Disampaikan, target peningkatan PAD bersumber dari beberapa komponen. Yaitu potensi pendapatan tambang melalui Izin Pertambangan Rakyat (IPR) yang dikelola koperasi.
Juga termasuk pajak kendaraan bermotor dan bahan bakar minyak.
Jika dikelola dengan maksimal, komponen itu bisa menambah pundi-pundi PAD hingga Rp 20 miliar per bulan. Atau Rp 240 miliar per tahun.
"Bahkan bisa lebih jika ini dikelola dengan maksimal," ujarnya.
Oleh karena itu, dibutuhkan payung hukum berupa revisi Perda PDRD.
Ia berharap semakin cepat pembahasan, maka progres pendapatan bisa semakin baik tahun ini.
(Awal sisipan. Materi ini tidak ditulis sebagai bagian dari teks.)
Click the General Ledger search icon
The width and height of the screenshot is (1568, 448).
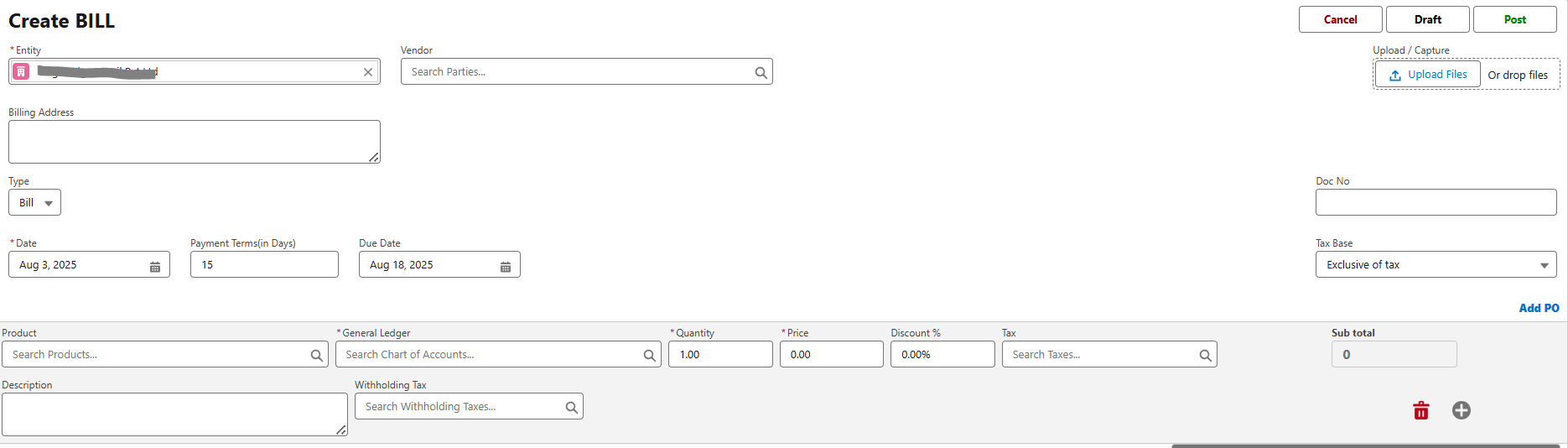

Pihaknya optimistis fraksi-fraksi di DPRD NTB satu suara terkait regulasi itu.
"Lebih cepat lebih baik. Tapi jangan sampai mengesampingkan substansi pembahasan. Catatan penting kami yaitu salah satunya adalah bagaimana agar pajak dan retribusi ini tidak boleh memberatkan pelaku usaha khususnya UMKM," jelas Sudirsah.
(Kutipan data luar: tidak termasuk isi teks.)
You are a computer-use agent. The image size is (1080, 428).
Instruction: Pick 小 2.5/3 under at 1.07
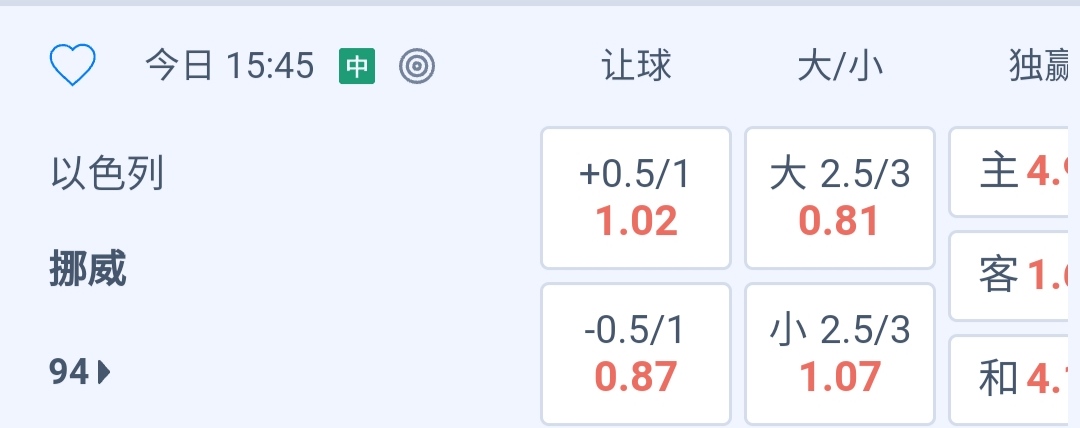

Fraksi PKS menyoroti tidak adanya estimasi tambahan PAD yang terukur. PKS menyangkan dalam Raperda tentang Perubahan Perda tentang PDRD itu tidak menyertakan simulasi angka yang konkret serta proyeksi yang jelas mengenai potensi PAD yang akan dihasilkan.
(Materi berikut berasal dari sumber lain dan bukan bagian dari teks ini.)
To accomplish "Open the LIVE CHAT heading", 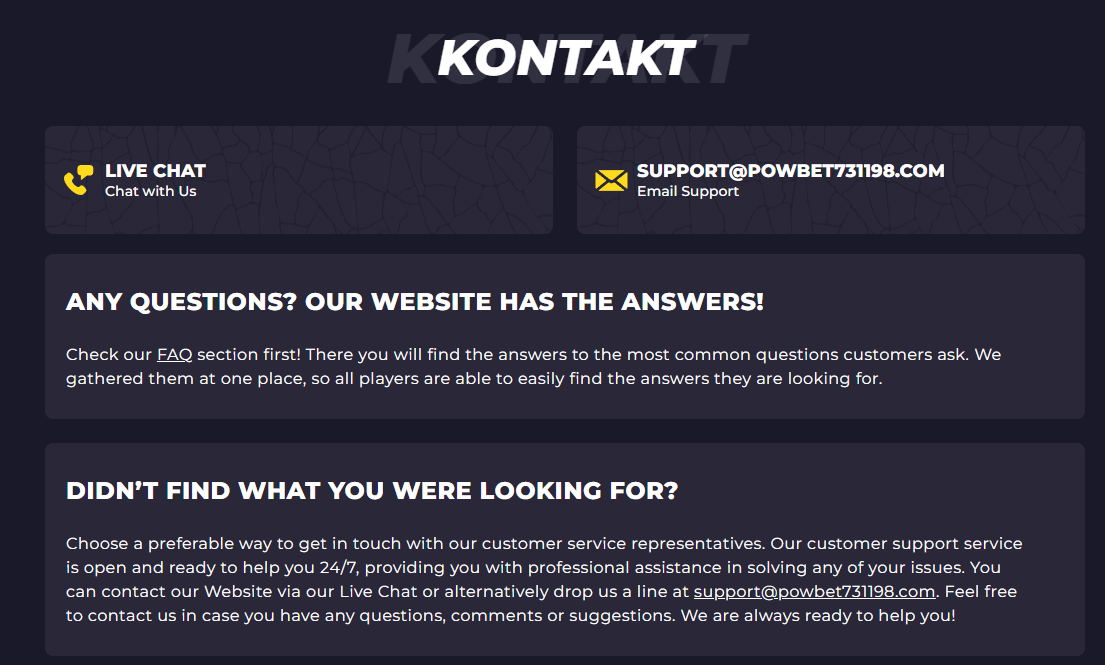I will 155,170.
Padahal beberapa substansi perubahan yang diusulkan memiliki implikasi fiskal secara langsung. Mulai dari penertiban kendaraan luar daerah yang beroperasi di wilayah NTB.
Berikutnya, penyesuaian tarif pajak bahan bakar kendaraan bermotor (PBBKB) untuk sektor-sektor tertentu. Serta penguatan penerimaan dari sektor pertambangan rakyat atau IPR.
"Kami memandang bahwa setiap penyusunan kebijakan fiskal seharusnya wajib dilengkapi dengan simulasi atau estimasi potensi penerimaan PAD. Ini untuk menilai efektivitas sebuah kebijakan," kata juru bicara Fraksi PKS Sambirang Ahmadi.
Fraksi Persatuan Perjuangan Restorasi (PPR) menilai pembahasan Raperda ini bukan sekadar pembahasan teknis tentang pungutan daerah.
"Raperda ini dibahas agar negara hadir di daerah untuk mengelola sumber daya secara adil, memperkuat kemandirian fiskal daerah. Serta memastikan bahwa setiap kebijakan keuangan daerah benar-benar kembali untuk kesejahteraan rakyat," jelas ketua Fraksi PPR DPRD NTB Made Slamet.
Fraksi Amanat Bintang Nurani Rakyat (ABNR) DPRD NTB menyoroti sejumlah substansi dalam Raperda pajak dan retribusi daerah itu.
Pertama, kewajiban bagi kendaraan luar daerah yang dikuasai dan digunakan di wilayah NTB lebih dari 3 bulan secara terus-menerus untuk melapor dan melakukan proses balik nama.
"Bagi fraksi kami, arah kebijakan ini benar. Sudah terlalu lama kita membiarkan kendaraan memanfaatkan jalan, jembatan, dan layanan publik di NTB, tetapi penerimaan pajaknya justru dinikmati daerah lain," kata Ketua Fraksi ABNR Hasbullah Muis Konco.